Your answer must consist of exactly the lines below, starting with the line with "Kontakt (73, 2498)" and going on through the line with "Politique des cookies (120, 1289)", and nothing else.
BEGIN Records for processing
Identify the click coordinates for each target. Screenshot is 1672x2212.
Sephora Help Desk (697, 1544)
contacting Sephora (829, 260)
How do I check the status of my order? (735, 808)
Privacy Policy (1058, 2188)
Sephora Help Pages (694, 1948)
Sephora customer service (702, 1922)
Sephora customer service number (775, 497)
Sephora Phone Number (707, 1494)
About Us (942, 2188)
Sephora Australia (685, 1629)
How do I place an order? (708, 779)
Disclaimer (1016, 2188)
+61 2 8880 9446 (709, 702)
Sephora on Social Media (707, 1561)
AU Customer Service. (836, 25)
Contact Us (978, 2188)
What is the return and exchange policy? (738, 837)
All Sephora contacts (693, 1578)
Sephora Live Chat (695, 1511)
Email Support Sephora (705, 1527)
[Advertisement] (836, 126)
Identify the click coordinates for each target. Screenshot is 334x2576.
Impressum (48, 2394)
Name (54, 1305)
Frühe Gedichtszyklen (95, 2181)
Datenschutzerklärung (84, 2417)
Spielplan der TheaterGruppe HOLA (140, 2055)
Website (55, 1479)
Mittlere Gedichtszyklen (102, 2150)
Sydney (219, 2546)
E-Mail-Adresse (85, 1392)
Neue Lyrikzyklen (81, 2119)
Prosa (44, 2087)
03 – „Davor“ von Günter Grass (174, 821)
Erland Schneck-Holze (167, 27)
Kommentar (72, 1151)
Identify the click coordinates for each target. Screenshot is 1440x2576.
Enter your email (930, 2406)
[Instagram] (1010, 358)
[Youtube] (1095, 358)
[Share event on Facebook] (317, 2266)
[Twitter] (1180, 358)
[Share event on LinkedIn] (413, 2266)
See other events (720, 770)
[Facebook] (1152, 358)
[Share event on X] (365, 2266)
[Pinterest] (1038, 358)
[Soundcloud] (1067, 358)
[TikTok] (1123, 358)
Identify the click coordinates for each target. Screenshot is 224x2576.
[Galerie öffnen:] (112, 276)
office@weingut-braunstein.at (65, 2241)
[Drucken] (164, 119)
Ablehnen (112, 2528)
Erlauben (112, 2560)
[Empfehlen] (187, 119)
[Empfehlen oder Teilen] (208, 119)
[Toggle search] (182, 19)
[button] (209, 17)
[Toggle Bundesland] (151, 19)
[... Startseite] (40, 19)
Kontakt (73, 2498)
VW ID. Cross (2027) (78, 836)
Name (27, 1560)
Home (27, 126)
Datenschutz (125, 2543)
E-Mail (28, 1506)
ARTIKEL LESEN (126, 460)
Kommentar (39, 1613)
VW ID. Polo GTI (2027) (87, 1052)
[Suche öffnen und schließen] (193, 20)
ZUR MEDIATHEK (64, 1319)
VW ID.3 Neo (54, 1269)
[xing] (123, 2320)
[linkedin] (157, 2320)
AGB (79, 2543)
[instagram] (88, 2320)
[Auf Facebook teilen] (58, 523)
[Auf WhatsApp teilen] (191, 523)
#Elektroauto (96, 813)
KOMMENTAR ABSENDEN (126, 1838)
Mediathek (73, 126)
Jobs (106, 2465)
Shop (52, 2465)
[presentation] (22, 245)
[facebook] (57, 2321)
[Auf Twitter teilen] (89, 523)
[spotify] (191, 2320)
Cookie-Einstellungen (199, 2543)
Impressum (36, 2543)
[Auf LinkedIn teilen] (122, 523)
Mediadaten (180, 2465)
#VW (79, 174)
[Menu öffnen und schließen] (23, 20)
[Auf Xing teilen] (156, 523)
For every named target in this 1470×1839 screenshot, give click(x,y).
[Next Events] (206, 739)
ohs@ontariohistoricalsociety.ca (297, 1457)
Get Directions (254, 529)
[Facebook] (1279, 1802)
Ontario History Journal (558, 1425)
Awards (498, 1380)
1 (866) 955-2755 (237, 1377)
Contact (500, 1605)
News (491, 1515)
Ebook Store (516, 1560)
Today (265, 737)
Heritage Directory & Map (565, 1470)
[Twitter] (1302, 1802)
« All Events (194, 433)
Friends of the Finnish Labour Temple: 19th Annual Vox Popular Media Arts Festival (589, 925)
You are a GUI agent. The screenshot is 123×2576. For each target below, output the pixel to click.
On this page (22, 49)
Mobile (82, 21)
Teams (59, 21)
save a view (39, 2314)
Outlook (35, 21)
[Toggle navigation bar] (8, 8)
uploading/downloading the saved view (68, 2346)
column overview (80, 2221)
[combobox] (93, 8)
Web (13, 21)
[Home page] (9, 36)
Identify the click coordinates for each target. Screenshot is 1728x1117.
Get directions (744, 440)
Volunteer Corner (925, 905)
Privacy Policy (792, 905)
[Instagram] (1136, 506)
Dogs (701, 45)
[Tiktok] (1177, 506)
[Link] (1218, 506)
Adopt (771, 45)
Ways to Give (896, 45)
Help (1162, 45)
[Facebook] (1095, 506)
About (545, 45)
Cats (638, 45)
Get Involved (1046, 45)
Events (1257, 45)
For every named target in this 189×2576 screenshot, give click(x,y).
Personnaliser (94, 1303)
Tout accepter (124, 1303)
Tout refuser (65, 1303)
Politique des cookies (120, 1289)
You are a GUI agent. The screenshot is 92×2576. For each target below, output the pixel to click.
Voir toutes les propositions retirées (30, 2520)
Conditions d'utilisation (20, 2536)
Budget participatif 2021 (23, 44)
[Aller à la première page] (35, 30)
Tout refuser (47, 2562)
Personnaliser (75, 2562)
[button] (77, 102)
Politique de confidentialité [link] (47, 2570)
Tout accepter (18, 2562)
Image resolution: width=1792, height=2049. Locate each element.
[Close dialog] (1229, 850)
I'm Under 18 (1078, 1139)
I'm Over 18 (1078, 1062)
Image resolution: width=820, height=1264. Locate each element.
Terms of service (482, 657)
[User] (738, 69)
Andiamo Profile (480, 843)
END Records for processing
Solution to the exercise —
Kontakt (73, 2498)
VW ID. Cross (2027) (78, 836)
Name (27, 1560)
Home (27, 126)
Datenschutz (125, 2543)
E-Mail (28, 1506)
ARTIKEL LESEN (126, 460)
Kommentar (39, 1613)
VW ID. Polo GTI (2027) (87, 1052)
[Suche öffnen und schließen] (193, 20)
ZUR MEDIATHEK (64, 1319)
VW ID.3 Neo (54, 1269)
[xing] (123, 2320)
[linkedin] (157, 2320)
AGB (79, 2543)
[instagram] (88, 2320)
[Auf Facebook teilen] (58, 523)
[Auf WhatsApp teilen] (191, 523)
#Elektroauto (96, 813)
KOMMENTAR ABSENDEN (126, 1838)
Mediathek (73, 126)
Jobs (106, 2465)
Shop (52, 2465)
[presentation] (22, 245)
[facebook] (57, 2321)
[Auf Twitter teilen] (89, 523)
[spotify] (191, 2320)
Cookie-Einstellungen (199, 2543)
Impressum (36, 2543)
[Auf LinkedIn teilen] (122, 523)
Mediadaten (180, 2465)
#VW (79, 174)
[Menu öffnen und schließen] (23, 20)
[Auf Xing teilen] (156, 523)
For every named target in this 1470×1839 screenshot, give click(x,y).
[Next Events] (206, 739)
ohs@ontariohistoricalsociety.ca (297, 1457)
Get Directions (254, 529)
[Facebook] (1279, 1802)
Ontario History Journal (558, 1425)
Awards (498, 1380)
1 (866) 955-2755 (237, 1377)
Contact (500, 1605)
News (491, 1515)
Ebook Store (516, 1560)
Today (265, 737)
Heritage Directory & Map (565, 1470)
[Twitter] (1302, 1802)
« All Events (194, 433)
Friends of the Finnish Labour Temple: 19th Annual Vox Popular Media Arts Festival (589, 925)
You are a GUI agent. The screenshot is 123×2576. For each target below, output the pixel to click.
On this page (22, 49)
Mobile (82, 21)
Teams (59, 21)
save a view (39, 2314)
Outlook (35, 21)
[Toggle navigation bar] (8, 8)
uploading/downloading the saved view (68, 2346)
column overview (80, 2221)
[combobox] (93, 8)
Web (13, 21)
[Home page] (9, 36)
Identify the click coordinates for each target. Screenshot is 1728x1117.
Get directions (744, 440)
Volunteer Corner (925, 905)
Privacy Policy (792, 905)
[Instagram] (1136, 506)
Dogs (701, 45)
[Tiktok] (1177, 506)
[Link] (1218, 506)
Adopt (771, 45)
Ways to Give (896, 45)
Help (1162, 45)
[Facebook] (1095, 506)
About (545, 45)
Cats (638, 45)
Get Involved (1046, 45)
Events (1257, 45)
For every named target in this 189×2576 screenshot, give click(x,y).
Personnaliser (94, 1303)
Tout accepter (124, 1303)
Tout refuser (65, 1303)
Politique des cookies (120, 1289)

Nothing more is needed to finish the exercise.